Exercise — Filter by the string "Choose": return the lines of the material that contain it.
* * *
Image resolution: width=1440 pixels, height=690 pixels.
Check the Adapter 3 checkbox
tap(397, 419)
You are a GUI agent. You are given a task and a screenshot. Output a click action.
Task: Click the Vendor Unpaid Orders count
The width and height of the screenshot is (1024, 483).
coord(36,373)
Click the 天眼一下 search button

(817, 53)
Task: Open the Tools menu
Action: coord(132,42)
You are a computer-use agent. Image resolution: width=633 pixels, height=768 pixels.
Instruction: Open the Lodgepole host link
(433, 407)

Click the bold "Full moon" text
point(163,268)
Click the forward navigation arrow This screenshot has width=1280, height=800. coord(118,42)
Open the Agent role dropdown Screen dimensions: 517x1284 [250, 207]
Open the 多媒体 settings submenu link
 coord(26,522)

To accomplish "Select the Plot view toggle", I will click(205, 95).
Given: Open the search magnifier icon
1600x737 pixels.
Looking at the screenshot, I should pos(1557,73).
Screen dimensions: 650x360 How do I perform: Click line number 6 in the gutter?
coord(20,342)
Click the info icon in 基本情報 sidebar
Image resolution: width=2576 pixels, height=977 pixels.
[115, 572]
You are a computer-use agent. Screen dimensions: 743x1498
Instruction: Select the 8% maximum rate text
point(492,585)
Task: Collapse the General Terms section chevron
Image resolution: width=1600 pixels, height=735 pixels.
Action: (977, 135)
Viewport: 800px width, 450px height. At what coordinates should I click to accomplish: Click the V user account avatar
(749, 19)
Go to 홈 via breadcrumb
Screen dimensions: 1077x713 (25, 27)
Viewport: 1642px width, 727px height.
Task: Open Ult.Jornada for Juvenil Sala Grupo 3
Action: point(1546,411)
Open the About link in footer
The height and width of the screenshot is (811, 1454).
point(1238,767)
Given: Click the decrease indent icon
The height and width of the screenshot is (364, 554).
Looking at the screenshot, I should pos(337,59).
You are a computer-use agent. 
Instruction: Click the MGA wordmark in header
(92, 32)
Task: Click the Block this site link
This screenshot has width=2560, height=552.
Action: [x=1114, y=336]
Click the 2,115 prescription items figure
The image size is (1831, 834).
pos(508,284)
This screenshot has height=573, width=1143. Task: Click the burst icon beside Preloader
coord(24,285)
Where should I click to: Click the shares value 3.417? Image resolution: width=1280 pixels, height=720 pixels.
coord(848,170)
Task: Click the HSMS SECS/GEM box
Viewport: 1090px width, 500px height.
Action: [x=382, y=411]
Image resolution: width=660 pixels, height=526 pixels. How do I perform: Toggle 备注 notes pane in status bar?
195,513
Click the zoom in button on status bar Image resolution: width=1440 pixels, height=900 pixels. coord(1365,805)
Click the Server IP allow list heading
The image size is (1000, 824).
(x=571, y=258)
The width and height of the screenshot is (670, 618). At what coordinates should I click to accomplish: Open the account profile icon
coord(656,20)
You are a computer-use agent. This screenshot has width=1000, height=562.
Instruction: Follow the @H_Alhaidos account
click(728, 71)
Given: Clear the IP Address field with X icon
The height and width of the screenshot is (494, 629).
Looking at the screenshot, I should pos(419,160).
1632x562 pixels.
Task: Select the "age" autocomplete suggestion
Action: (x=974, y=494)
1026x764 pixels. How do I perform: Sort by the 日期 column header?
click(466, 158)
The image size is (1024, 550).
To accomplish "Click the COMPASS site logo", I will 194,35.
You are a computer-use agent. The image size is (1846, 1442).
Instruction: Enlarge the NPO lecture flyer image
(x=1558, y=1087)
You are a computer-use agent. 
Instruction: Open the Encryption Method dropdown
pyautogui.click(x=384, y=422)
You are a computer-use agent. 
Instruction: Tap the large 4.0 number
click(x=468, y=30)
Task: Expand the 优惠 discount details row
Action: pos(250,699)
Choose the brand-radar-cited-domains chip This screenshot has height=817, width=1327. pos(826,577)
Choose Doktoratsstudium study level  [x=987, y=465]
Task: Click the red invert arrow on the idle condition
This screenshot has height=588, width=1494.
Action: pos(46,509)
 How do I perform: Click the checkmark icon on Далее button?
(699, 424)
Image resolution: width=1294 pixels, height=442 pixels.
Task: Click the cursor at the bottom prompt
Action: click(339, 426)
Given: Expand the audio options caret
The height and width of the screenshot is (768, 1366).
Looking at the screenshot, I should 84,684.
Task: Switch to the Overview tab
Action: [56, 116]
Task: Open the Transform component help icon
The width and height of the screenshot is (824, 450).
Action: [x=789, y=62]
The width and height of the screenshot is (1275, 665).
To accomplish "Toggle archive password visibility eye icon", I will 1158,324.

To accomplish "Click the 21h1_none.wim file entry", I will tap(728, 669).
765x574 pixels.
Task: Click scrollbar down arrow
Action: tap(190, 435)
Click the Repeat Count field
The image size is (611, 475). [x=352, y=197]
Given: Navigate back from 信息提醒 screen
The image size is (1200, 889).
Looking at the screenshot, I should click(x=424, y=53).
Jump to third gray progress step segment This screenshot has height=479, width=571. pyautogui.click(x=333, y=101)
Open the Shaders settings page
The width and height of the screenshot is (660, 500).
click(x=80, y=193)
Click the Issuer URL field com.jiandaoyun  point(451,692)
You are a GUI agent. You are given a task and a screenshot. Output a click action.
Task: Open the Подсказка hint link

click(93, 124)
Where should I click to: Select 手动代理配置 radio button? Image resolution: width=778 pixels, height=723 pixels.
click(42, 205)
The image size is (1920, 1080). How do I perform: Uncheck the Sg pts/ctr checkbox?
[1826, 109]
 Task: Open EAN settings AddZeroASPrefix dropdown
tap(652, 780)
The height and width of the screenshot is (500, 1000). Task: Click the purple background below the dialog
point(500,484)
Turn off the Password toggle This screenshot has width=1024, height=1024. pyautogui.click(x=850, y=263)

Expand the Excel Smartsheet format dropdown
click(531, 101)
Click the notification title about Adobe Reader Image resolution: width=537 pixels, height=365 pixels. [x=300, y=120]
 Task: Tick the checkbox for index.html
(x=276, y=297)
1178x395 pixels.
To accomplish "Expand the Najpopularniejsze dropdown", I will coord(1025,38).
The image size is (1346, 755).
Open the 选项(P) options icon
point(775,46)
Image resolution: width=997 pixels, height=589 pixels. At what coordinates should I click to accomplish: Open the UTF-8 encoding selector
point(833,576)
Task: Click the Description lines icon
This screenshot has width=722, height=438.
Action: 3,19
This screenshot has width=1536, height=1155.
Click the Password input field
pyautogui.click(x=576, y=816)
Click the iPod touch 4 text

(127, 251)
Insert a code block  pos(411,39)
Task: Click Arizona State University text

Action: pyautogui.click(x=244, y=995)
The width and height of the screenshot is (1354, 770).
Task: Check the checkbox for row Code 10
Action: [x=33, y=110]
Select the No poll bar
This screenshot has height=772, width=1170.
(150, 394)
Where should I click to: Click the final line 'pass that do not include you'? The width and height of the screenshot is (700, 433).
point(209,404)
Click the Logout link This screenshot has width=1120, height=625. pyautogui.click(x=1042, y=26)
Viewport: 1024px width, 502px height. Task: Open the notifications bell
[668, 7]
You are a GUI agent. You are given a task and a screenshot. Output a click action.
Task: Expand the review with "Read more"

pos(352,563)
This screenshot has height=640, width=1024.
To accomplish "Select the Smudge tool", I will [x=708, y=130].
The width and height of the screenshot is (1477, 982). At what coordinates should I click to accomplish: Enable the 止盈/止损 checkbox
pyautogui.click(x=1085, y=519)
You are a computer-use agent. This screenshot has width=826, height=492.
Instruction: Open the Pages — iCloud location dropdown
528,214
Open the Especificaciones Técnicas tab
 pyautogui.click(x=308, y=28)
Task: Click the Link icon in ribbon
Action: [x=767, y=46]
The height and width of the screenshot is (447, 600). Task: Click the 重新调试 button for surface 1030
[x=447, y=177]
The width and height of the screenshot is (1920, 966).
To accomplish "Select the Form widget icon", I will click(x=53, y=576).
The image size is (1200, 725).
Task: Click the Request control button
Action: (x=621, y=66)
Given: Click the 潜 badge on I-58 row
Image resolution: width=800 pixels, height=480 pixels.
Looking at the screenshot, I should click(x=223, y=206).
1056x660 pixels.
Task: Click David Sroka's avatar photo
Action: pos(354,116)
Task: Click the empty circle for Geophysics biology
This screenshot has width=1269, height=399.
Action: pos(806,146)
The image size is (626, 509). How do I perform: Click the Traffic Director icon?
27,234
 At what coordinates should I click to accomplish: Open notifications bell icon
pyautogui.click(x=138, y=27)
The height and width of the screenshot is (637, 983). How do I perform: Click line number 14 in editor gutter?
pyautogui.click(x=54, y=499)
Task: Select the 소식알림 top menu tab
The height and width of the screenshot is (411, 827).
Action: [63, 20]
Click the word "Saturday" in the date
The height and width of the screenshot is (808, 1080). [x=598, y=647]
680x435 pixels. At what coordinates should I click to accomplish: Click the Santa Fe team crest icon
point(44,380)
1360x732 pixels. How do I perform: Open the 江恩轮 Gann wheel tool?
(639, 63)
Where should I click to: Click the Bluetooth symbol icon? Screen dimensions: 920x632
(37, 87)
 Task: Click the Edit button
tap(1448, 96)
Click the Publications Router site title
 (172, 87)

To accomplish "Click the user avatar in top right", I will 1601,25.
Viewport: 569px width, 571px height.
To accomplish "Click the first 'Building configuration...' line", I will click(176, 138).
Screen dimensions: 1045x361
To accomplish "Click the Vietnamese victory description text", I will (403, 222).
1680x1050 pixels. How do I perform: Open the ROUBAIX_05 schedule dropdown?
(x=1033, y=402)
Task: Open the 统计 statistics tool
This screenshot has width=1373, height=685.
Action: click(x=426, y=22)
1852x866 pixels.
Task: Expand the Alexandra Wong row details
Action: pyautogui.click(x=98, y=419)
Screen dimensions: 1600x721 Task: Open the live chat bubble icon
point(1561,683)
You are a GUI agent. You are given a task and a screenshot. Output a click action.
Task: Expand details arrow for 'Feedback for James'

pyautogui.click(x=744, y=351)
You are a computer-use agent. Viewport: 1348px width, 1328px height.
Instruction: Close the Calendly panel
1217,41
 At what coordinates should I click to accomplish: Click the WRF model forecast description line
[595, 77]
* * *
Task output —
Choose the brand-radar-cited-domains chip This screenshot has height=817, width=1327. pos(826,577)
Choose Doktoratsstudium study level  [x=987, y=465]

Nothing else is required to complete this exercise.